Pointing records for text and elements

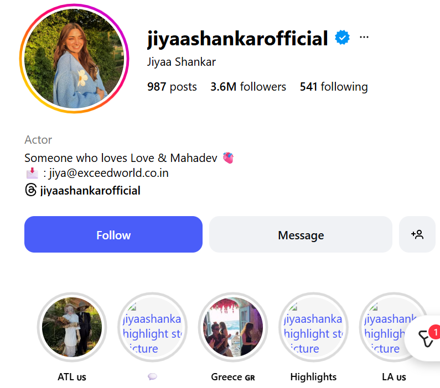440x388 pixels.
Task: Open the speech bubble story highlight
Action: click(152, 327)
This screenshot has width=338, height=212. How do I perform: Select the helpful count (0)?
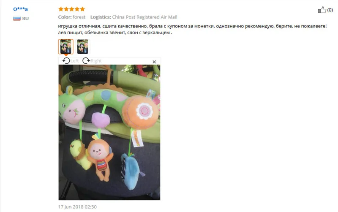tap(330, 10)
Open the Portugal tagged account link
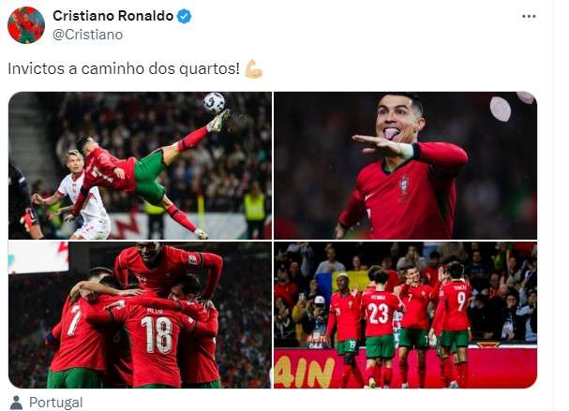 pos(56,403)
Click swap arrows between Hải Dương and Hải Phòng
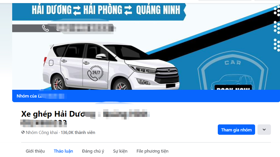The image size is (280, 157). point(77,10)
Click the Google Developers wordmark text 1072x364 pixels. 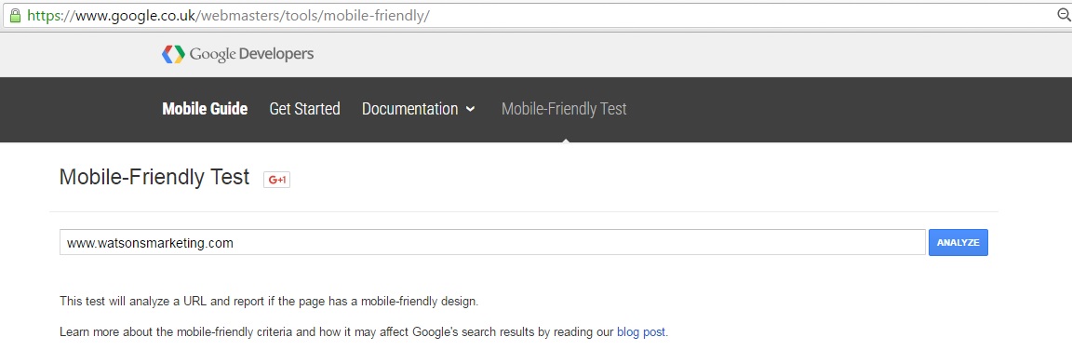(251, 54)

---

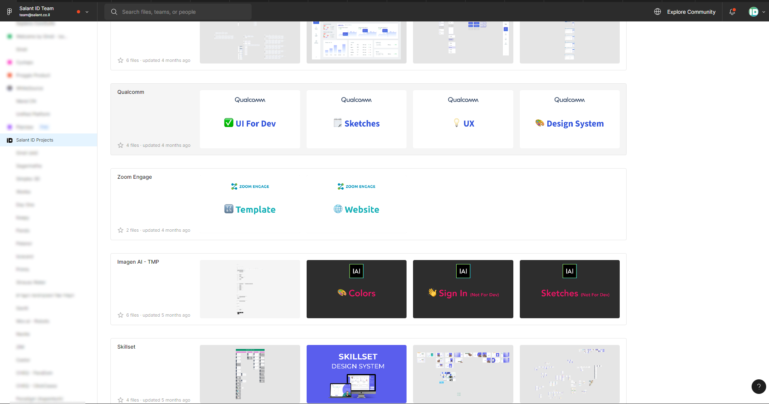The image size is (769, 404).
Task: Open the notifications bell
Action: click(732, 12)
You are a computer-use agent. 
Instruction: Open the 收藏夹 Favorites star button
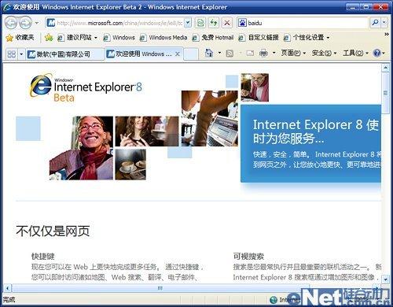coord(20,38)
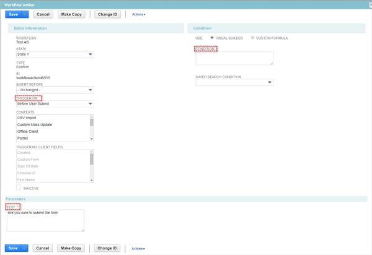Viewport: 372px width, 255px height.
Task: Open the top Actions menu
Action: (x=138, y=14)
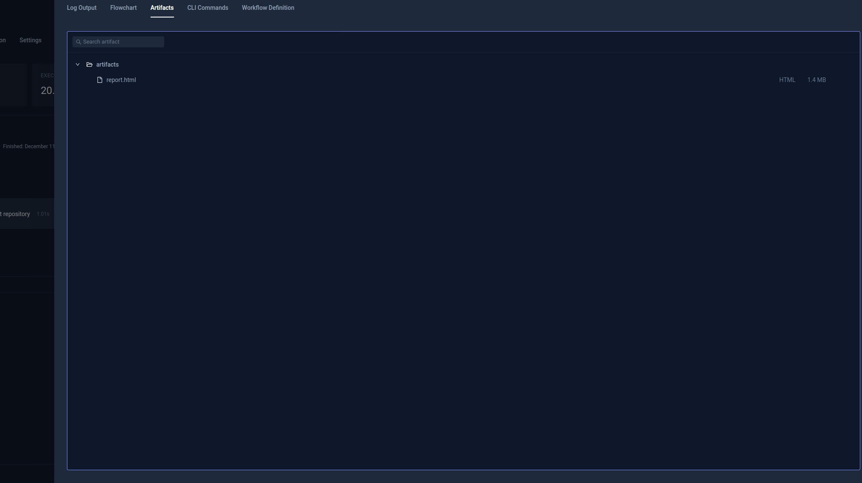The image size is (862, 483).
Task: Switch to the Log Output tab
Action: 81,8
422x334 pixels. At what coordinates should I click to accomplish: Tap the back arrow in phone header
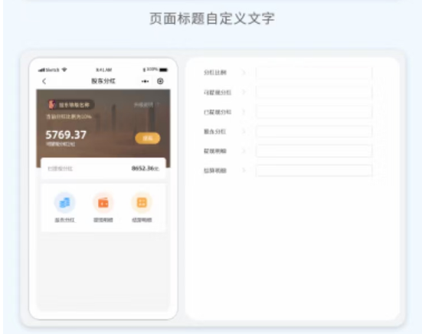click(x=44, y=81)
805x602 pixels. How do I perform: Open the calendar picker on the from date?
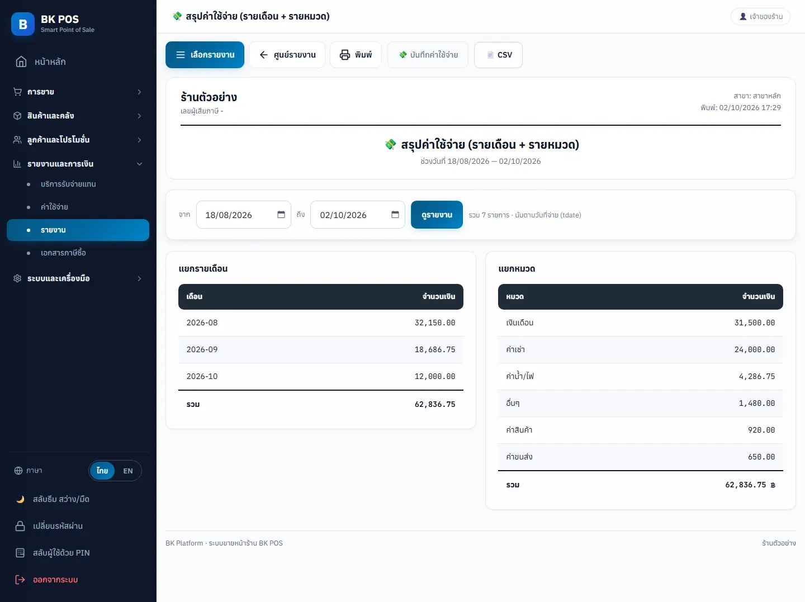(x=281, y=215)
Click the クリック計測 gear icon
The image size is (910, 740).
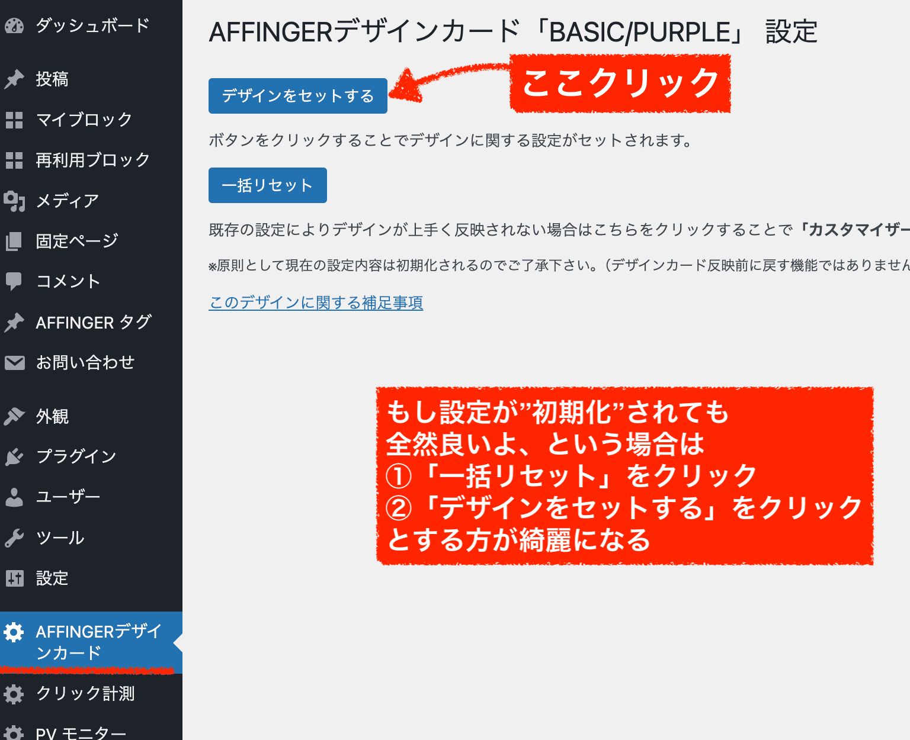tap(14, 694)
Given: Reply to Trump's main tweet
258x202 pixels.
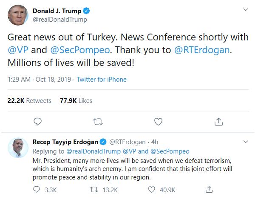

# GIVEN TASK
Repeat the lines of the listing word for word, beginning with the line that contains "Click the クリック計測 gear icon" and continuing through the line that contains "258x202 pixels.". Omit the pictures from your answer.

# COMPLETE OUTPUT
Click the クリック計測 gear icon
The image size is (910, 740).
tap(14, 694)
Given: Reply to Trump's main tweet
258x202 pixels.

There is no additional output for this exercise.